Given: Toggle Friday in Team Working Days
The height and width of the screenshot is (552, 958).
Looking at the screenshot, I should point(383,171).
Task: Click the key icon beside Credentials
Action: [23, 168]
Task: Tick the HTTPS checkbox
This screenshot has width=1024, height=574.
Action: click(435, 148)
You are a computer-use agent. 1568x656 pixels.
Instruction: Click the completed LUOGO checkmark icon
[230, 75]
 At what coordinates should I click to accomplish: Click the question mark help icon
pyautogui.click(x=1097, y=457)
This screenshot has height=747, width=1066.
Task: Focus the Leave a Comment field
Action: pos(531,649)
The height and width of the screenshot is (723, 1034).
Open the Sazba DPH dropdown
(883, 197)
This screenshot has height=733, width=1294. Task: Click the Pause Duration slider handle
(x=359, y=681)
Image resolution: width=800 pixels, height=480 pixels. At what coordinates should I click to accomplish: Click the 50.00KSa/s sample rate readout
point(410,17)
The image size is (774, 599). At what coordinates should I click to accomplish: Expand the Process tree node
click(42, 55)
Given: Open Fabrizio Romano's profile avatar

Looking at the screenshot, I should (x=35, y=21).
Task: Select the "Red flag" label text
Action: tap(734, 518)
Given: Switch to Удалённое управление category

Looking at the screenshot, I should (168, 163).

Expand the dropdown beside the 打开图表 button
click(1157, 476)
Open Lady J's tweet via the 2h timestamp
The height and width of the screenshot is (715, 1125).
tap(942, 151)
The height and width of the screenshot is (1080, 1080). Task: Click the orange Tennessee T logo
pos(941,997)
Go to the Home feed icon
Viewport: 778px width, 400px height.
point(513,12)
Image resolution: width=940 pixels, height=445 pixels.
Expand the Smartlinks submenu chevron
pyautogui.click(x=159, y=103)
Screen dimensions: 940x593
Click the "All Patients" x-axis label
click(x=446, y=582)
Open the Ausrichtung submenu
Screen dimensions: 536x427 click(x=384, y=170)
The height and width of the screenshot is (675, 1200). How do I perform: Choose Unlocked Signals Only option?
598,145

========================

◆ Your goal ◆
The range runs from the line above containing "Task: Tick the HTTPS checkbox" to the line containing "The height and width of the screenshot is (723, 1034).", inclusive. Restate those lines word for word and no others.

◆ Solution for this task ◆
Task: Tick the HTTPS checkbox
This screenshot has width=1024, height=574.
Action: click(435, 148)
You are a computer-use agent. 1568x656 pixels.
Instruction: Click the completed LUOGO checkmark icon
[230, 75]
 At what coordinates should I click to accomplish: Click the question mark help icon
pyautogui.click(x=1097, y=457)
This screenshot has height=747, width=1066.
Task: Focus the Leave a Comment field
Action: pos(531,649)
The height and width of the screenshot is (723, 1034).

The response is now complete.